Les investisseurs particuliers n'ont représenté que 6 % du volume de transactions des Magnificent Seven au cours des cinq dernières séances, soit le niveau le plus bas en quatre ans, selon les données de Citigroup.
« Cela témoigne d'une conviction déclinante dans un groupe qui a constitué le principal moteur de leadership du marché », a déclaré Stuart Kaiser, responsable de la stratégie actions américaines chez Citigroup.
L'indice Bloomberg Mag 7 a chuté de 3,1 % depuis le début de l'année jusqu'au 29 juin, tandis que le S&P 500 a gagné 8,7 %. Le groupe a perdu 2 300 milliards de dollars de capitalisation boursière rien que ce mois-ci. Microsoft s'achemine vers sa pire baisse mensuelle depuis 2000, avec un recul de 18,1 % en juin. Meta a chuté de 11 %, Amazon de 11,2 % et Apple de 9,7 %.
La rotation en dehors des sept géants de la tech — qui avaient affiché des gains moyens de plus de 110 % en 2023 — signale un scepticisme croissant des investisseurs quant à la rentabilité des dépenses liées à l'intelligence artificielle. À l'approche de la saison des résultats dans les semaines à venir, la capacité de ces entreprises à justifier leurs investissements dans l'IA fera face à son test le plus significatif.
L'ampleur du retrait est sans précédent dans l'histoire récente. Au cours de la période 2023-2024, les investisseurs particuliers représentaient régulièrement plus de 20 % du volume de transactions des Mag 7, selon Citigroup. Ce chiffre est resté au-dessus de 15 % pendant la majeure partie de 2025 avant de s'effondrer au niveau actuel de 6 %.
Les données de Vanda Research montrent que les achats nets d'actions individuelles par les particuliers la semaine dernière sont tombés sous la barre des 95 % de toutes les observations depuis 2020. « Les investisseurs utilisent toute hausse pour effectuer des rotations et prendre leurs bénéfices plutôt que de déployer de nouveaux capitaux », indique la firme.
Où va l'argent
Les capitaux qui quittent les Mag 7 se dirigent vers les valeurs des semi-conducteurs et les fonds négociés en bourse.

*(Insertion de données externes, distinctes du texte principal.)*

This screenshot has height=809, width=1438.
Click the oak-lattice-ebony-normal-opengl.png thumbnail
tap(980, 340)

L'indice Philadelphia Semiconductor a bondi de 93 % cette année, porté par la demande de puces utilisées dans les centres de données d'IA. Des entreprises comme Broadcom et Micron Technology ont grimpé en flèche, tandis que les Mag 7 ont sous-performé.

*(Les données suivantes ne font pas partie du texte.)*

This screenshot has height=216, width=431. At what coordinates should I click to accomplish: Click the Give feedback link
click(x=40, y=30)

Les investisseurs particuliers se tournent également vers les ETF, les achats nets de fonds cotés aux États-Unis se situant légèrement au-dessus des moyennes historiques, selon Vanda. D'autres capitaux spéculatifs se sont déplacés vers les cryptomonnaies et les marchés de prédiction, qui concurrencent le même réservoir d'activité de trading de détail qui appartenait autrefois presque exclusivement aux actions mèmes et aux titres individuels.
La question des dépenses liées à l'IA
Au cœur de cette rotation se trouve un débat croissant sur la question de savoir si les investissements massifs dans l'intelligence artificielle généreront des rendements suffisants. Les analystes d'UBS Global Wealth Management ont écrit que la vente massive de juin « souligne une pression croissante des actionnaires pour justifier les dépenses des entreprises en matière d'IA ».
Les coûts s'accumulent. Apple et Microsoft ont tous deux annoncé des hausses de prix de produits, entraînées par la flambée des coûts des puces mémoire, qui ont explosé en raison de la demande des centres de données d'IA. Alphabet a levé des milliards de dollars de capitaux supplémentaires, ce qui pourrait diluer les actionnaires existants.
Même un ralentissement modeste des investissements dans l'IA de la part des Mag 7 pourrait avoir des répercussions importantes sur l'ensemble du marché et de l'économie, compte tenu de l'ampleur des dépenses engagées. Le tableau deviendra plus clair au cours de la saison des résultats des prochaines semaines.
Cet article est fourni à titre d'information uniquement et ne constitue pas un conseil en investissement.